"Still, to suggest that the violence was unnecessary or entirely unjustified would be to misunderstand the complexity of the story. Even calling the actions "riots" rather than "rebellions" or "uprisings" obscures the principled outrage that animated many acts of resistance that occurred in the aftermath of Gray's death."
"As an illustration of the excesses of our time, all three men point to the gross inflation of executive compensation, which was 20 times an average worker's pay in 1973 and is roughly 260 times an average worker's salary today [...] To add insult to injury, those earning their income from wages must, under current tax code, pay a higher percentage of their wages to the government than those who earn their income from dividends and capital gains."

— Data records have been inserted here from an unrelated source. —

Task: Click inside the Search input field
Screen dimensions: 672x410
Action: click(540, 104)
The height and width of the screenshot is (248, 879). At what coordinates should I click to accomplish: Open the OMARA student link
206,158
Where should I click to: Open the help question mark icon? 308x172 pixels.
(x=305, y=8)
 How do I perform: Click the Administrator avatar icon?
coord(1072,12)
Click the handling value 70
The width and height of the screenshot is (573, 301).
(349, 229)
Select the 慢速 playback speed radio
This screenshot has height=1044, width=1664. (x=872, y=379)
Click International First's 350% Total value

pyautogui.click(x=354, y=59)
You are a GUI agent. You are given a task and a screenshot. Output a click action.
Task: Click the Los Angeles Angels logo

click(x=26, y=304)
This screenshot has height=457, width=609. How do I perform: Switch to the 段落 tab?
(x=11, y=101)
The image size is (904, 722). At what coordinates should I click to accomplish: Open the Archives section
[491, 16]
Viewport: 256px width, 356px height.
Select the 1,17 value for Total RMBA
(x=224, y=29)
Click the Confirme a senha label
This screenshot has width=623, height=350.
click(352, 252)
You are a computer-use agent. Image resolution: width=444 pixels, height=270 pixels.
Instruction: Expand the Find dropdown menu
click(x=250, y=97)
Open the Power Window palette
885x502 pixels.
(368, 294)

"There is plenty of reason to debate the central premise of privatization—that business always does it better—but we don't have to go there to find the idea objectionable ...] Businesses are not made to function for the public good. They are made to function for the good of profit ...] Furthermore, by injecting moneymaking into the relationship between a citizen and the basic services of life—water, roads, electricity, and education—privatization distorts the social contract."
"In order to repair the damage that has been done, we must craft a new set of frameworks for our economy, for our schools, for our justice system, for public housing. We must resist the power and persuasion of market values. We must reinvest in communities. We must imagine the world that is not yet."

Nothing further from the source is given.